Generally, I feel that it is nicer to do this with awk (if a little longer), because awk is better equipped to handle multiple input files. For example:
awk 'NR == FNR { if(FNR >= 16 && FNR <= 80) { patch = patch $0 ORS }; next } FNR == 18 { $0 = patch $0 } 1' file1 file2
This works as follows:
NR == FNR { # While processing the first file
if(FNR >= 16 && FNR <= 80) { # remember the patch lines
patch = patch $0 ORS
}
next # and do nothing else
}
FNR == 18 { # after that, while processing the first file:
$0 = patch $0 # prepend the patch to line 18
}
1 # and print regardless of whether the current
# line was patched.
However, this approach does not lend itself to in-place editing of files. This is not usually a problem; I'd simply use
cp file2 file2~
awk ... file1 file2~ > file2
with the added advantage of having a backup in case things go pear-shaped, but in the end it's up to you.

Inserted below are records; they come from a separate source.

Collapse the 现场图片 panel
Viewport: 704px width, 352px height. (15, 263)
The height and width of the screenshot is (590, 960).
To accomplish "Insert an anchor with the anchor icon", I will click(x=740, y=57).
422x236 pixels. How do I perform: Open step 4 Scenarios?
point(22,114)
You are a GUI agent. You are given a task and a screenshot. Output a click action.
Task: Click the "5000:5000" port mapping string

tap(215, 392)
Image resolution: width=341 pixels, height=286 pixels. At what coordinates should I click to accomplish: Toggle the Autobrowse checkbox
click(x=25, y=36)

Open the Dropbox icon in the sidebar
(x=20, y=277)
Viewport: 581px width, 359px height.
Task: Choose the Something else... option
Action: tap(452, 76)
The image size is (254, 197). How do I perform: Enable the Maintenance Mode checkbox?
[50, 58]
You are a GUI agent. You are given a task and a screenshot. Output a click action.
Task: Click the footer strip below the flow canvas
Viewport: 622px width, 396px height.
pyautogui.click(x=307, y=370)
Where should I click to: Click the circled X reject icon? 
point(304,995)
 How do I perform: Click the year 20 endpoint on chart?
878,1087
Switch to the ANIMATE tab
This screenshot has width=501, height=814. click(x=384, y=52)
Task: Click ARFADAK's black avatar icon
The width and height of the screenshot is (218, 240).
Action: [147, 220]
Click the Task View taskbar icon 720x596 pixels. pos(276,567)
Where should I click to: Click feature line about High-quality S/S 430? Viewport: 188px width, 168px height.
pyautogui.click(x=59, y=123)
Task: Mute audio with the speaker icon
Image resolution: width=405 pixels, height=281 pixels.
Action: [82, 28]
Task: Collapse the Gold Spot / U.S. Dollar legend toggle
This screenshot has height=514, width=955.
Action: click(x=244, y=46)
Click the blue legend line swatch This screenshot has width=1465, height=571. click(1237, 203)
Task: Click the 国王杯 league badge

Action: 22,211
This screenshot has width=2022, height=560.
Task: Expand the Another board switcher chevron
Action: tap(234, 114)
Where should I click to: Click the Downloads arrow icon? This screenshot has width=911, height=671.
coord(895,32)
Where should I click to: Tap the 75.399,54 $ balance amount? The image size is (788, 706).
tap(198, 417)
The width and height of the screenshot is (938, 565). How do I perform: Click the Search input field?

I have done something similar using:
head -80 file | tail -16 > patch
Check the documentation for your local versions of head and tail, and change the two integers to suit your requirements.

sed -i '1,15 d
34 r patch
81,$ d' YourFile
# oneliner version
sed -i -e '1,15 d' -e '34 r patch' -e '81,$ d' YourFile
order of line is not important.
You can adapt a bit or batch it with variable like this
sed -i "1,16 d
$(( 16 + 18 )) r patch
81,$ d" YourFile
but add some security about line count in this case.
if the r line is more than 1 line, following line are still counted from original place and final file is bigger than 80 - 16 lines
i dont exactly test for line taken,excluded or modified (like 34 is the 18th line of cropped file),but principe is the same
Explaination for Lines index references used in this sample:
1,15 are the heading line to remove, so file take care lines from 16 in this case
34 is the line to change the content and is the result of 18th line AFTER the first new content (line 16 in our case) so 16 + 18 = 34
81,$ are trailing lines to remove, $ mean last line and 81 is the first line (after 80 that is taken) of the unwanted trailing lines.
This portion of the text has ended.